My feeling is that there's too much concern among economists of all stripes of maintaining stock value (which is so far from based in reality it's not even funny), and not enough towards long-term economic and social stability.
And Greenspan is a prime architect of that.
Posted by: Karmakin | Mar 4, 2005 1:31:45 AM
Some people blame Greenspan for the size of the bubble in the '90s. But it seems that just as many progressives think Greenspan's policy pronouncements ignore the plight of working Americans, Senator Reid thinks his monetary policy does the same.
Posted by: Matt Singer | Mar 4, 2005 1:36:47 AM
AFAIK, Reid was unhappy that Greenspan was keeping interest rates so high during the mid-90's, before Greenspan shifted gears and acknowledged the technology driven productivity revolution.
I'm agnostic about this particular complaint. I think a more valid complaint is that Greenspan waited 12 months too long to pop the market bubble, which made the fallout dramatically worse.
-----
"Senator Reid has some sort of long-standing beef with Greenspan that, unlike the standard-line critique we're hearing, seems to actually be grounded in his conduct in doing his actual job -- running the Federal Reserve."
I'd say that providing some guidance to the political system on how their actions affect the fiscal health of the country is part of Greenspan's job description. And on that count, he deserves nothing but criticism.
# # # # # # #
▶ _TASK_:
List every name of a person or comment poster that appears in the comment thread about Greenspan.

Saved data entries:
# # # # # # #
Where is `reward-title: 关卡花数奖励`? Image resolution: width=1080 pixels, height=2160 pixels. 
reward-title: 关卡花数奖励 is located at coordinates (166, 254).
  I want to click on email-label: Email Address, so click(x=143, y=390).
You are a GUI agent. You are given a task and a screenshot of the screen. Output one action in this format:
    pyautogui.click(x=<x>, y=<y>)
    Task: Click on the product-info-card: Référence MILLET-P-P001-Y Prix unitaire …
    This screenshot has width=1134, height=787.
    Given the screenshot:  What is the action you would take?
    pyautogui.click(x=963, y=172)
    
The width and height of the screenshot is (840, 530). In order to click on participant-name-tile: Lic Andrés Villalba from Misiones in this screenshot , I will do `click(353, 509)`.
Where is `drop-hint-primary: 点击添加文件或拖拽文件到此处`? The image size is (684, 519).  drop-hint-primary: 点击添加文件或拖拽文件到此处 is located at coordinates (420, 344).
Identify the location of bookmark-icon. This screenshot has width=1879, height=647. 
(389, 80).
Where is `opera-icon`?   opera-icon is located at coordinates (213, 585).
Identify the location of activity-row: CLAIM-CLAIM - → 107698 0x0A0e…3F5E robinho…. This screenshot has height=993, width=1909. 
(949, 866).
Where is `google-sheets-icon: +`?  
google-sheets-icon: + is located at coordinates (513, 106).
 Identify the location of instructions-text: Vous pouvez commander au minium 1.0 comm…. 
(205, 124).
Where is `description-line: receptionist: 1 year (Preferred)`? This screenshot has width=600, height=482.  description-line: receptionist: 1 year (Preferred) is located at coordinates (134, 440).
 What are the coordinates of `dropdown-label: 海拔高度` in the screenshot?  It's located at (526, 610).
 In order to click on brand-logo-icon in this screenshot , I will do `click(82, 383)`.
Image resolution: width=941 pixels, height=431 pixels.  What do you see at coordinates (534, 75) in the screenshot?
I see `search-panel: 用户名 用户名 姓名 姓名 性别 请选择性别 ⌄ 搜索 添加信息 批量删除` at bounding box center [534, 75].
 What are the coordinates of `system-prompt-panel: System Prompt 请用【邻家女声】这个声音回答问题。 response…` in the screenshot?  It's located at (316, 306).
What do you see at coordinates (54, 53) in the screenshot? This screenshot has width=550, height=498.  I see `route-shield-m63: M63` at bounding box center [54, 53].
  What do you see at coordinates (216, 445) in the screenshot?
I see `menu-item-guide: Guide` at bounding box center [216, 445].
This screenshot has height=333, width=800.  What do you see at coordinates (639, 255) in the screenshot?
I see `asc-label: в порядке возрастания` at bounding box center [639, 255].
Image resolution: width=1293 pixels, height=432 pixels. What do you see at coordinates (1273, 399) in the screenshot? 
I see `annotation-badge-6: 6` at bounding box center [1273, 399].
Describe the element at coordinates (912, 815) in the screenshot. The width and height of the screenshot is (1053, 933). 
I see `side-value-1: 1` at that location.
# # # # # # #
▶ _EXERCISE SOLUTION_:
Greenspan, Reid, Karmakin, Matt Singer